**TASK TO COMPLETE**
Convert the listing lines between the line holding "1600x509 pixels. At" and the line holding "click(993, 335)", inclusive, into a Markdown table with columns named Row and Line. Skip blank lines and leave the pictures out.
══ EXERCISE MATERIAL ══
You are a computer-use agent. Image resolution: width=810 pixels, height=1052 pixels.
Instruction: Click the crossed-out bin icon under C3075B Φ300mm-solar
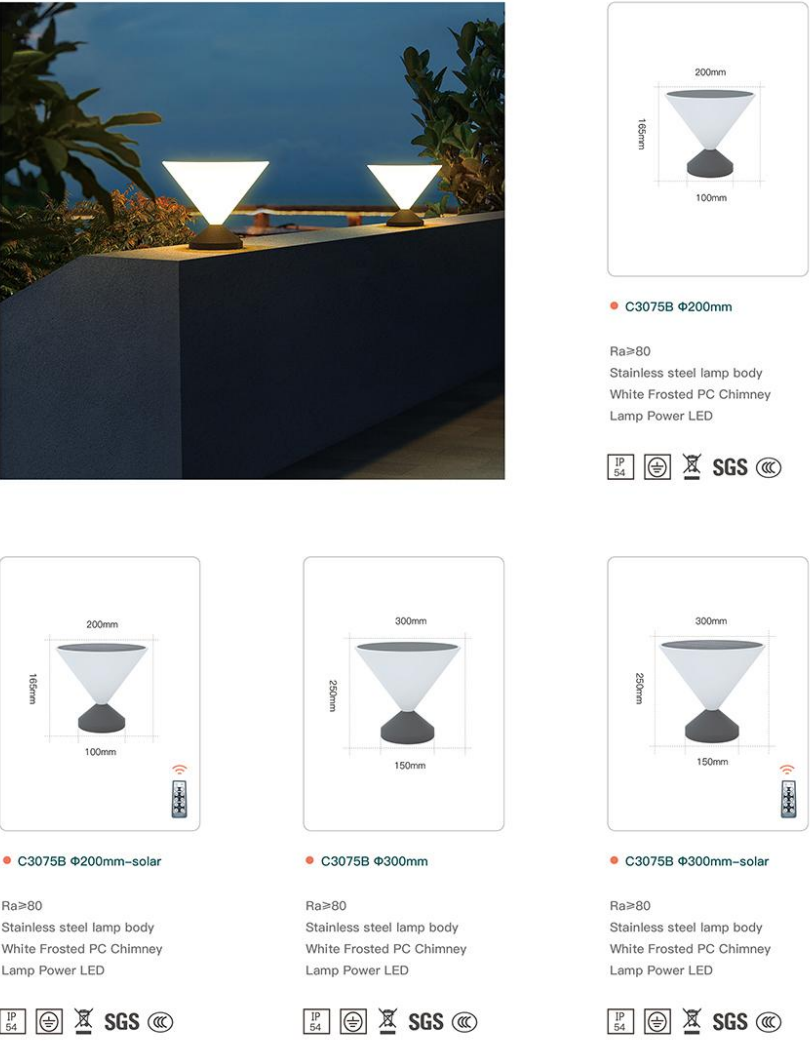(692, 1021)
═══
══ EXERCISE MATERIAL ══
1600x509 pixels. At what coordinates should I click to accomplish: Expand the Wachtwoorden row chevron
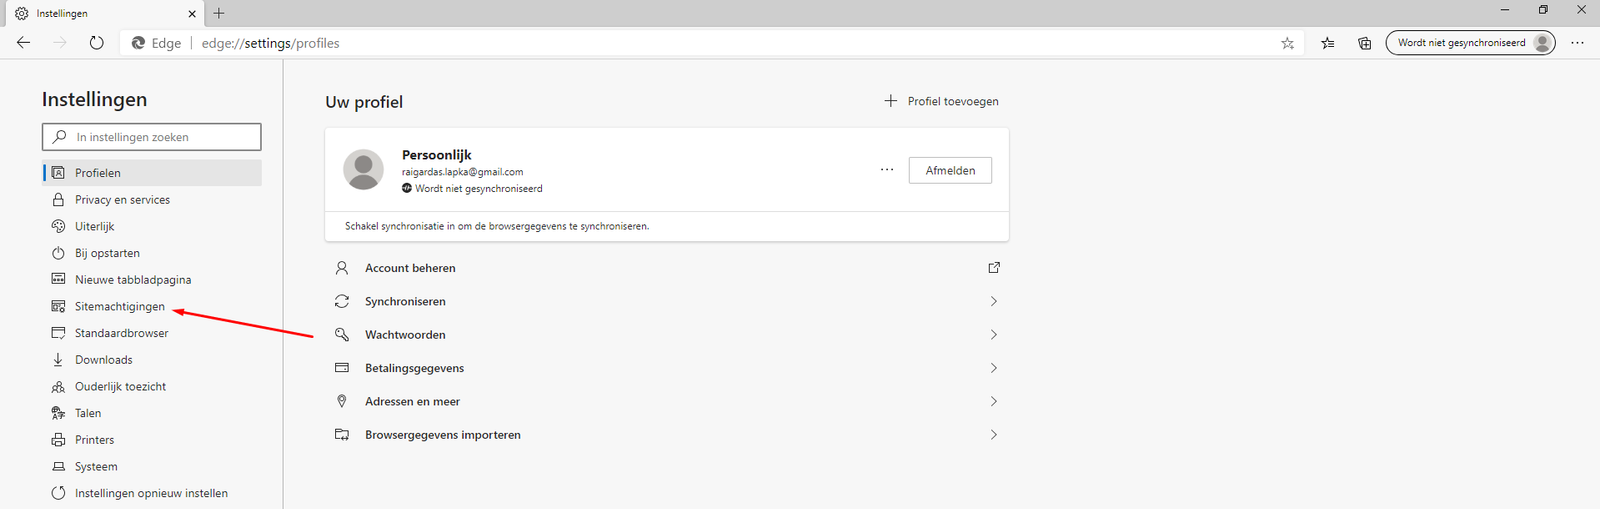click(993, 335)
═══
**TASK ANSWER**
| Row | Line |
|---|---|
| 1 | 1600x509 pixels. At what coordinates should I click to accomplish: Expand the Wachtwoorden row chevron |
| 2 | click(993, 335) |